Book city in Kabul bazaar. (Photo: Shadi Khan Saif)
Book city in Kabul bazaar. (Photo: Shadi Khan Saif)

Afghans have passion for poetry and they take great pride in their poets.

Annual Poetry evenings are organized at this time of the year to welcome in spring.


In the middle of the lively Kabul old bazaar is an old and tall building that is known as the book city hall.  This is the hangout place for female poets.


Every Thursday afternoon, well known female poets as well as emerging ones, come here.


It was started seven years ago by Sahira Shareef, a politician and artist.


“If someone said the drive behind this literary society was a political one they wouldn’t be wrong. I see politics not just as a way to secure a seat in parliament but it’s a struggle for the women’s right that can happen through our literary movement,” she said.


The weekly poetry reading has given birth to the “Mirman Adabi Baheer” or “Women’s Literary Movement”.  

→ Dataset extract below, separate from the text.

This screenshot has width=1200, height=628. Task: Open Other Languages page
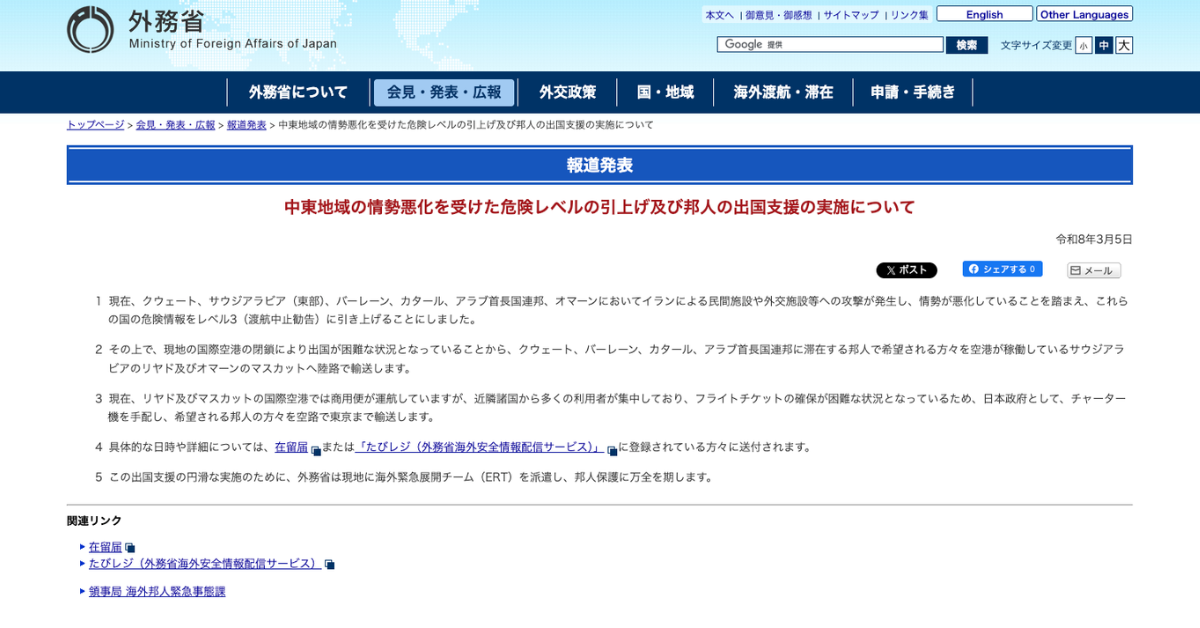1084,14
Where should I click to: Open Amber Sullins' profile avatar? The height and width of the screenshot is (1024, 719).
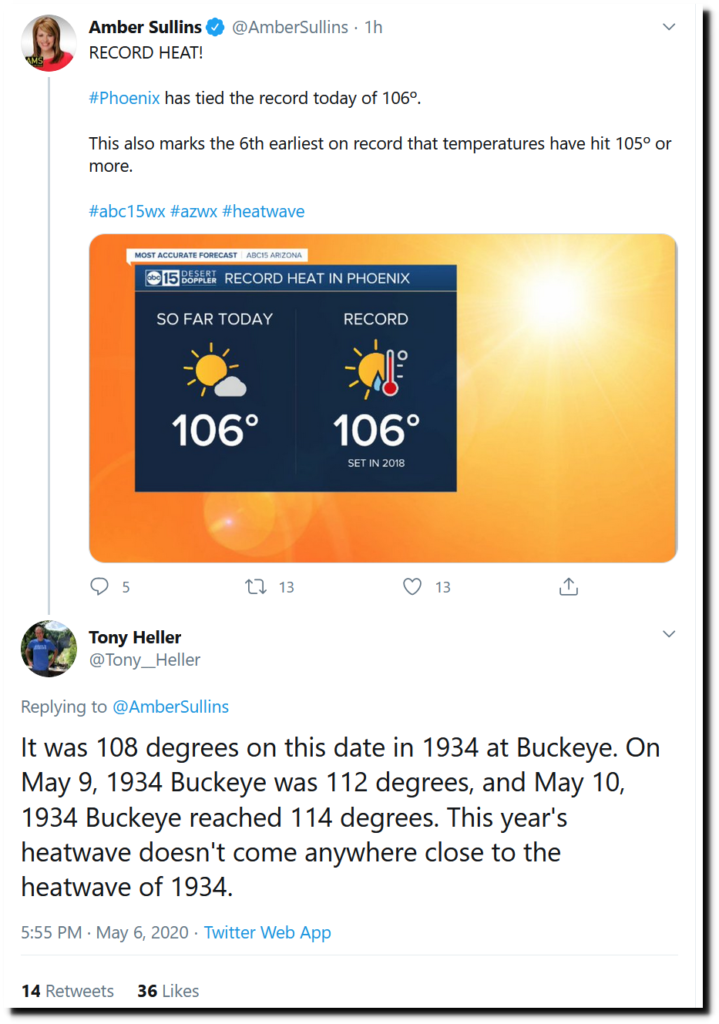point(49,43)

The movement is made up of some 200 women writers and poets who explore issues ranging from culture, love, peace, sport and politics.  They have published 15 books.

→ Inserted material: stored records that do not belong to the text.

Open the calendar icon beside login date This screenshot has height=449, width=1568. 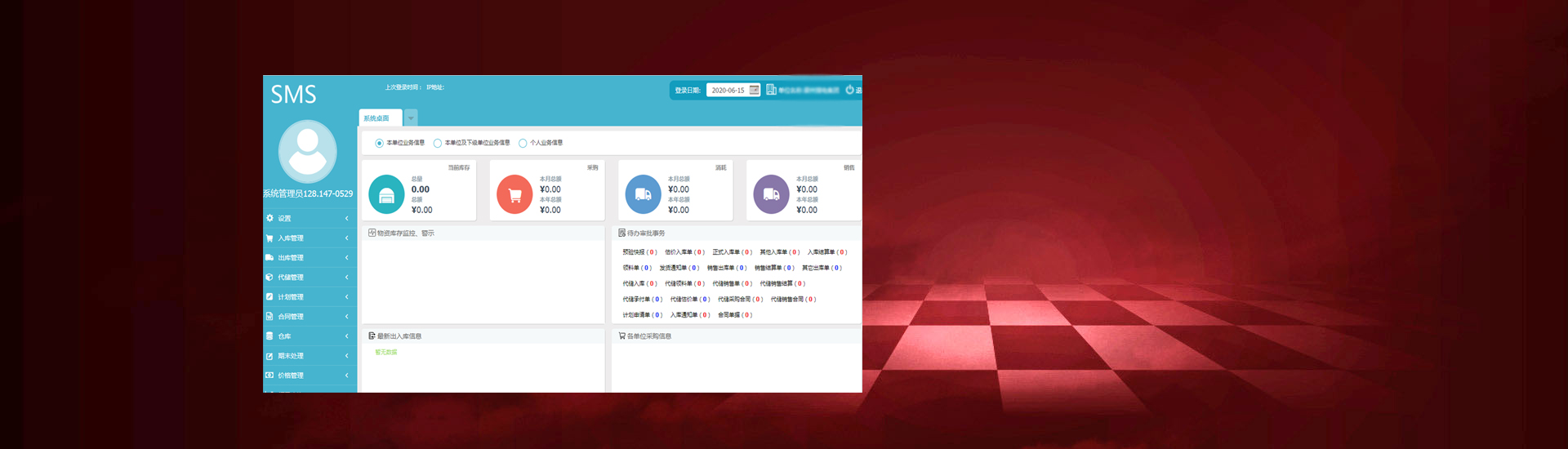(x=755, y=90)
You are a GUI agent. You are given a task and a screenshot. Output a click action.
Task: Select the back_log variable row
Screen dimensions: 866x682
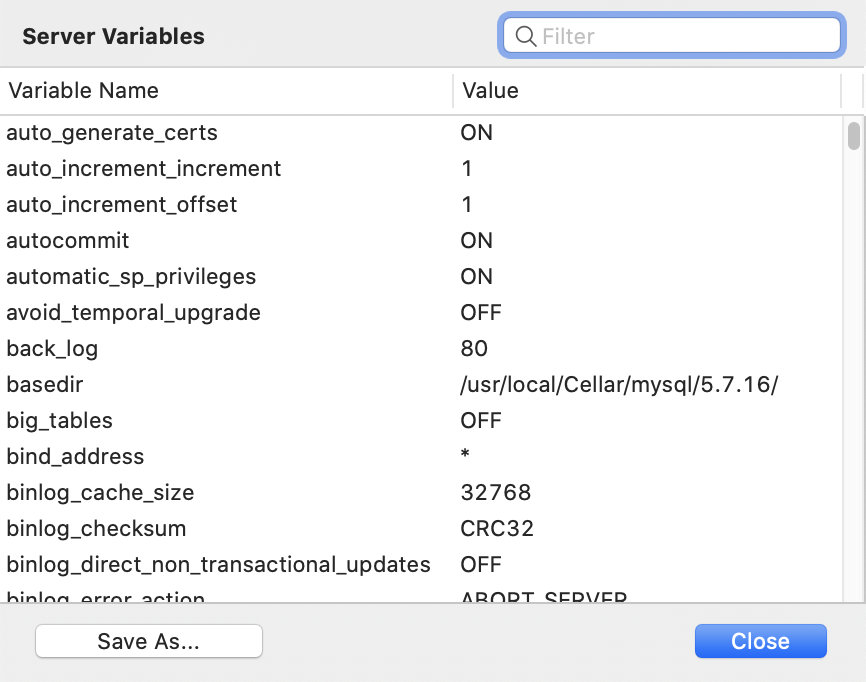click(x=52, y=349)
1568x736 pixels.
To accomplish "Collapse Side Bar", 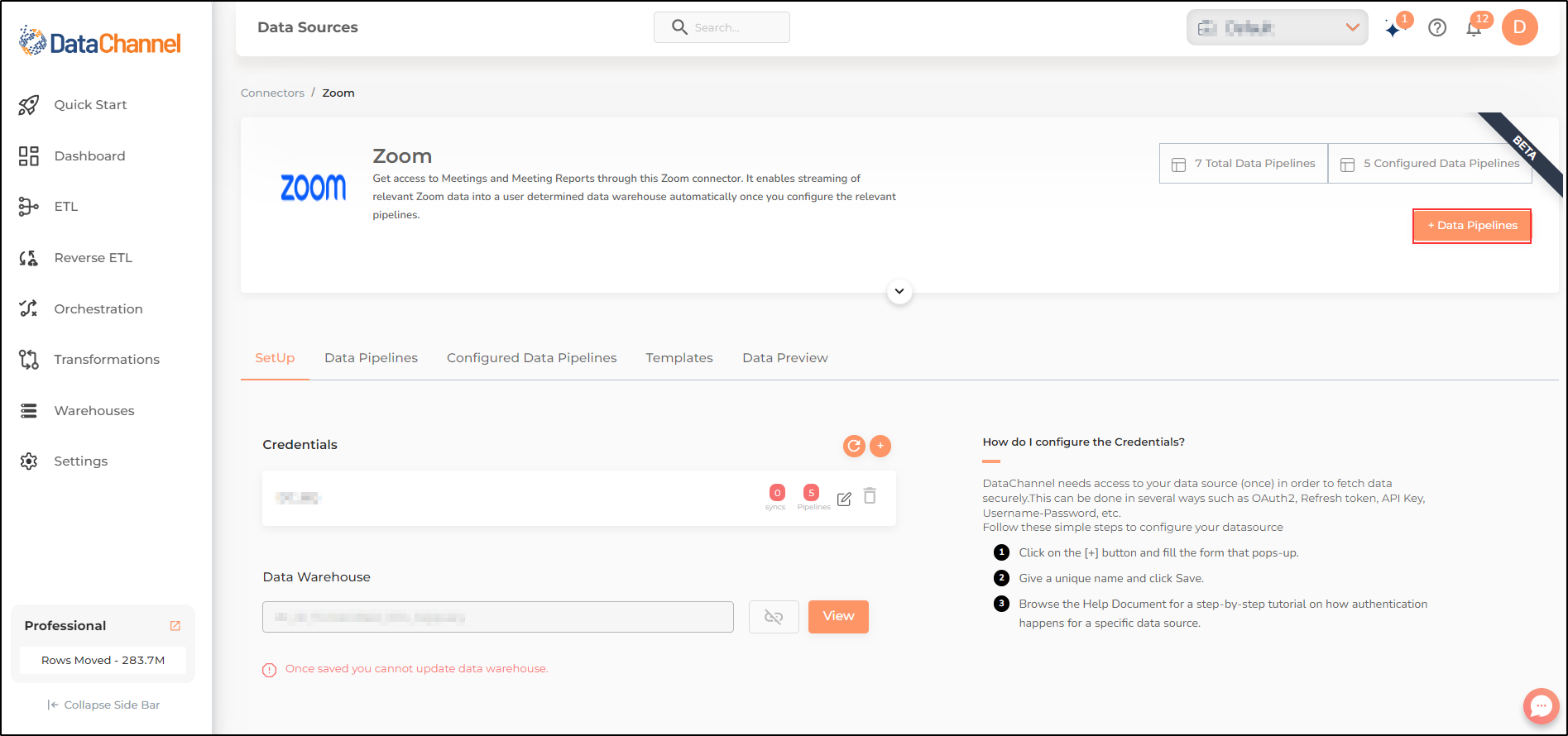I will pyautogui.click(x=104, y=705).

Najib Manaly owns the Book City hall---that has a book bank, a small restaurant and conference rooms.


“Afghanistan needs all its forces, including women and Afghan women have to find her voice and have to express their views, for this they need to develop their own tools of literary expression, this is what Mirman Adabi Baheer does and this is why we are supporting them,” he explained.


Around 50 women joined the event tonight.  Despite being the safest city in Afghanistan women still in Kabul still avoid going out at night he says.

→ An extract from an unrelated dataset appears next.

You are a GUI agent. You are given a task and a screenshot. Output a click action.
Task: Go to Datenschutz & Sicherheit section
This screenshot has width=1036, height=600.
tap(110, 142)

“In Kabul we have transportation problems, we cannot ask women to go to locations situated far away from their homes, then we have their availability problems, family constrains, organizational constrains, all this makes it very difficult for women to come out and show what they are capable of doing.”


23 years-old Wazma Fazli is one of the youngest members of the Mirman Adabi Baheer.


“I love poetry, especially the rhythm and flow with which we can express our feelings; I particularly like the Landai, which are short and crispy,” she said.  


Landai are two-line folk poems that can be funny, sexy, angry or tragic and have traditionally dealt with love and grief.


It is common belief that creator of most of the landais were women in the countryside.


Today women who live outside Kabul can call in and reading their poems on speaker phone at the poetry night.


Founder Sahira Shareef says they doing nothing less than sparking a revolution.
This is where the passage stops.